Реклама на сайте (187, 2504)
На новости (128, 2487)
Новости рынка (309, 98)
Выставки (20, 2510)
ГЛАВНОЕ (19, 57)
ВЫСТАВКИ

━━━━━━━━━━━━━━━━

== Task requirements ==
The records above are to be given again in full, word for word.

== Answer to this task ==
Реклама на сайте (187, 2504)
На новости (128, 2487)
Новости рынка (309, 98)
Выставки (20, 2510)
ГЛАВНОЕ (19, 57)
ВЫСТАВКИ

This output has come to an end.